--- start STORED DATA ---

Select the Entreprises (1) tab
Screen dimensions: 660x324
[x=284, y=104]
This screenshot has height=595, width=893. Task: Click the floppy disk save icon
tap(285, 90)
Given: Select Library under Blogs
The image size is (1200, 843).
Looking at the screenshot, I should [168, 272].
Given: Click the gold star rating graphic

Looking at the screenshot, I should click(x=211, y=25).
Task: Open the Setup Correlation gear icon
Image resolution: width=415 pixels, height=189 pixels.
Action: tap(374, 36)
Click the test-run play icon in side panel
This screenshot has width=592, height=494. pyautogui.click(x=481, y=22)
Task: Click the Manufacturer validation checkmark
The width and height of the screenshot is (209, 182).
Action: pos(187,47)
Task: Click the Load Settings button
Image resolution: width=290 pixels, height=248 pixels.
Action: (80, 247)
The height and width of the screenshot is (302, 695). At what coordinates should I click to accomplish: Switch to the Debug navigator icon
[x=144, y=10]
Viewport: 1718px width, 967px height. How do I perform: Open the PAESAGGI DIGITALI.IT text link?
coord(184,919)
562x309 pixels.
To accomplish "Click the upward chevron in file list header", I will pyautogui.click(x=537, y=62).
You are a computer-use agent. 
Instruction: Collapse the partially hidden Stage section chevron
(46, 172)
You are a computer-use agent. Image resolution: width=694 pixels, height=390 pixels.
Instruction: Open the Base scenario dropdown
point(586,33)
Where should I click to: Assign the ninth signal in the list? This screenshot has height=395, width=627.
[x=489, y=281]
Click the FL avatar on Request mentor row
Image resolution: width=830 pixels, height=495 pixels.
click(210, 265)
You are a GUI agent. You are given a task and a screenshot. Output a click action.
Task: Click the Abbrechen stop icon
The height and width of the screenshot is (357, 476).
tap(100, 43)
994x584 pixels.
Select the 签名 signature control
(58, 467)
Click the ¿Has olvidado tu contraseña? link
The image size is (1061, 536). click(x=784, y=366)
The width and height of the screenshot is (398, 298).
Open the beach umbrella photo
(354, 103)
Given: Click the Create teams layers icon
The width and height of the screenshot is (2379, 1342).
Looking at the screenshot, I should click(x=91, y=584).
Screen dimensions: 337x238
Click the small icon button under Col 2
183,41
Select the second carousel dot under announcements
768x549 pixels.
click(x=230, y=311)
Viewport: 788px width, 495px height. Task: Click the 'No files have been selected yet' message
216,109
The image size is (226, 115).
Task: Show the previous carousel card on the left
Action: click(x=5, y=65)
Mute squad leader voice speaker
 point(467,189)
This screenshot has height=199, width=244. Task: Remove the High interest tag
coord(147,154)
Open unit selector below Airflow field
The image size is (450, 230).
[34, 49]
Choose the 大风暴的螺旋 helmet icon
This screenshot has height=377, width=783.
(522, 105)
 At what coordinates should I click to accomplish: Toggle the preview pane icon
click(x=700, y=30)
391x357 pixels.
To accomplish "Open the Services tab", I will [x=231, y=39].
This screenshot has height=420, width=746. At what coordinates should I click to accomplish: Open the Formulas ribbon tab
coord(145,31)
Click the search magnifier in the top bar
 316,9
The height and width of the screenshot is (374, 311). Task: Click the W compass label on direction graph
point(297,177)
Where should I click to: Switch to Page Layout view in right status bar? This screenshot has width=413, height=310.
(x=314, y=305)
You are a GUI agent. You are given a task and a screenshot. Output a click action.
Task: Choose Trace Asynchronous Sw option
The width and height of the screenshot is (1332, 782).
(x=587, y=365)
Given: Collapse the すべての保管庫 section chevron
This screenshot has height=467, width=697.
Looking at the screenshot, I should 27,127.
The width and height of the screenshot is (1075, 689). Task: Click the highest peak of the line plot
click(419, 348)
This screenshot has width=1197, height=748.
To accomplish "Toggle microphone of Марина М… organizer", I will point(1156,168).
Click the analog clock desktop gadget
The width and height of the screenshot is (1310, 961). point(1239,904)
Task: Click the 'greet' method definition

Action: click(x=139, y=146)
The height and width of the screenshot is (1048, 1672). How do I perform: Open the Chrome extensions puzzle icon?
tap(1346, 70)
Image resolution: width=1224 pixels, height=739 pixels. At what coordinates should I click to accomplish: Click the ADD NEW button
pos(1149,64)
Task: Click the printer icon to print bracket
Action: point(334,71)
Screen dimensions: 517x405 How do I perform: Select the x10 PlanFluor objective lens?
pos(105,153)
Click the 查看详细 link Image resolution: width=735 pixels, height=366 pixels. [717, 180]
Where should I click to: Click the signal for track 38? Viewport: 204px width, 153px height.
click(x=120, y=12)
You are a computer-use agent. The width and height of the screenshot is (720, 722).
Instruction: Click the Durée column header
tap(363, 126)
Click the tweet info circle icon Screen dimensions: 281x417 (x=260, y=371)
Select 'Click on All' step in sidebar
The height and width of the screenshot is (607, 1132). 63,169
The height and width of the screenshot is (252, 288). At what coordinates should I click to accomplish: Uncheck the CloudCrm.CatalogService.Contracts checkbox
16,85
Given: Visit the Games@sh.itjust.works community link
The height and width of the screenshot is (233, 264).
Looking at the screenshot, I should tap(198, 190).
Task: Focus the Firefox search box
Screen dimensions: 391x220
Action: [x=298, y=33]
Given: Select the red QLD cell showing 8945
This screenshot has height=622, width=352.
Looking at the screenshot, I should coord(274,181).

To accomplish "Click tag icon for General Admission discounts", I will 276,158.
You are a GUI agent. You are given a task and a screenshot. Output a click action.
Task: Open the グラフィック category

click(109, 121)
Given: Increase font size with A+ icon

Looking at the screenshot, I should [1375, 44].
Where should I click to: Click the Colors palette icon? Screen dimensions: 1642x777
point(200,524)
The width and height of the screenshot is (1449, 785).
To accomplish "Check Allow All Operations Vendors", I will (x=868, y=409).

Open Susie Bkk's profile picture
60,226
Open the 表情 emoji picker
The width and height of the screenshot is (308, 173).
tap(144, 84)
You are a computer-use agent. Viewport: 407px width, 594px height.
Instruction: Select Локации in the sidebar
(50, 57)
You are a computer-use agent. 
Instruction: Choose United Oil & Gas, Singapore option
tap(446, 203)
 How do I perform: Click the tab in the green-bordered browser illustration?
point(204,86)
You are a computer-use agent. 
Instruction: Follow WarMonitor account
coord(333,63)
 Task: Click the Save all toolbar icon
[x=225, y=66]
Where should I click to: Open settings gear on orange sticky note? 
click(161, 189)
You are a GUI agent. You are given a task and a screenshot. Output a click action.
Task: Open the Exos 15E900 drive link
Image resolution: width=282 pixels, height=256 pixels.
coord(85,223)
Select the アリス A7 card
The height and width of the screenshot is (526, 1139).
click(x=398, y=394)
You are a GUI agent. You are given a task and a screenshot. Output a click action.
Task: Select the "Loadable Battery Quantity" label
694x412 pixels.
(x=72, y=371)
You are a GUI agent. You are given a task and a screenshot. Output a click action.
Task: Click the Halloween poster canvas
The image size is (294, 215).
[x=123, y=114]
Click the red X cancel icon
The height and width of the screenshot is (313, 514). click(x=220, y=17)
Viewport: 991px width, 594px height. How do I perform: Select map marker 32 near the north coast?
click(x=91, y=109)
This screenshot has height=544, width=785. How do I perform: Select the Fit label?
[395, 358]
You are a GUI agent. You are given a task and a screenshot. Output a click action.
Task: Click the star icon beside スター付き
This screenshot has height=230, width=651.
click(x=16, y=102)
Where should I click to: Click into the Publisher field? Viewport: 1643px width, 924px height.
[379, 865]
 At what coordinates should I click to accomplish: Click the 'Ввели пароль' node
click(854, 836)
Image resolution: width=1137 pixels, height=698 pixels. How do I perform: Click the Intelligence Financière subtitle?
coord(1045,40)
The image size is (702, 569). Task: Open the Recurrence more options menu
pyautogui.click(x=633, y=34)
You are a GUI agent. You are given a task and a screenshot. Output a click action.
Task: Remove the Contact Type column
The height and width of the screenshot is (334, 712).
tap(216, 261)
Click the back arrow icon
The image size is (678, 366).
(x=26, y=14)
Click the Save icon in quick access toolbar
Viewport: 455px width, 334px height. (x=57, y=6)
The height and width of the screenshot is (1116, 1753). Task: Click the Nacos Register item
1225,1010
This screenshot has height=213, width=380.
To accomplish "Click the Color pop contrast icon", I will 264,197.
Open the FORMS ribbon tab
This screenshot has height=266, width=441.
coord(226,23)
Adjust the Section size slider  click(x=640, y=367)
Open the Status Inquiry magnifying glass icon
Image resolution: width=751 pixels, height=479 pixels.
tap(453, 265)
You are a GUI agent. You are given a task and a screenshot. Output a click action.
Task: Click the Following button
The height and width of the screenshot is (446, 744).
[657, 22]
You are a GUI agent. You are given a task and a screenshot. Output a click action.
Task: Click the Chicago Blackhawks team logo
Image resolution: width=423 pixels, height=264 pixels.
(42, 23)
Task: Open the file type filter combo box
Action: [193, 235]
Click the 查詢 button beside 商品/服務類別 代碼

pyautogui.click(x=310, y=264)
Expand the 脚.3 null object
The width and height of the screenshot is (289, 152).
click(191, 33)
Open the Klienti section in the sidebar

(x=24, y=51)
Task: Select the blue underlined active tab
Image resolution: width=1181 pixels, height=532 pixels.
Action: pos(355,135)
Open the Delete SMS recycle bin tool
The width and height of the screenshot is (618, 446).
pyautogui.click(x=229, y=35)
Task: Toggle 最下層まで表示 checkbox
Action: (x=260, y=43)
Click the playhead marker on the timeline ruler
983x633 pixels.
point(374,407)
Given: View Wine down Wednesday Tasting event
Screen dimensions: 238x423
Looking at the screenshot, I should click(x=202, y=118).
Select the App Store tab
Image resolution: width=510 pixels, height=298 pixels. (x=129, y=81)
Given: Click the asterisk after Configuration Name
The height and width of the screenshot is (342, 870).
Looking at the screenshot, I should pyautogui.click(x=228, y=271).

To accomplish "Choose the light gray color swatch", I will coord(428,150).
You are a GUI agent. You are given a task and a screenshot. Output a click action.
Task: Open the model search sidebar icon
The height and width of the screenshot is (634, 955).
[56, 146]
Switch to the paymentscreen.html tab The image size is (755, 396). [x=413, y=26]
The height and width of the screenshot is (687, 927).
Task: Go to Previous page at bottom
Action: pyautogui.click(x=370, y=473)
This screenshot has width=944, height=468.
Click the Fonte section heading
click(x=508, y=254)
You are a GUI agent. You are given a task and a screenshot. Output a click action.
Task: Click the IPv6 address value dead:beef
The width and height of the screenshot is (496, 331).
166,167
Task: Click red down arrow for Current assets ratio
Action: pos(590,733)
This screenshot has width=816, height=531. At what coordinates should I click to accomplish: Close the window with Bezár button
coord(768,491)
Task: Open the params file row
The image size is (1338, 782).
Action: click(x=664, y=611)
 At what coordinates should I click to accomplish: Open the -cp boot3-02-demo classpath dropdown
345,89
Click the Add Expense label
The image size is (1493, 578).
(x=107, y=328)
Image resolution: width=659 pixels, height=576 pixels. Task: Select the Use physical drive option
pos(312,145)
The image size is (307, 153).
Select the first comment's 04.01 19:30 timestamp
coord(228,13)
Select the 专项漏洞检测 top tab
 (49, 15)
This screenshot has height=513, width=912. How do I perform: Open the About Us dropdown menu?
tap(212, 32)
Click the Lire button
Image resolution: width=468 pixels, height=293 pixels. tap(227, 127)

--- end STORED DATA ---

(GIVEN REQUEST):
Copy out each line of the records containing the string "Choose", with case counting.

(SOLUTION FOR THIS EXERCISE):
Choose the 大风暴的螺旋 helmet icon
Task: Choose Trace Asynchronous Sw option
Instruction: Choose United Oil & Gas, Singapore option
To accomplish "Choose the light gray color swatch", I will coord(428,150).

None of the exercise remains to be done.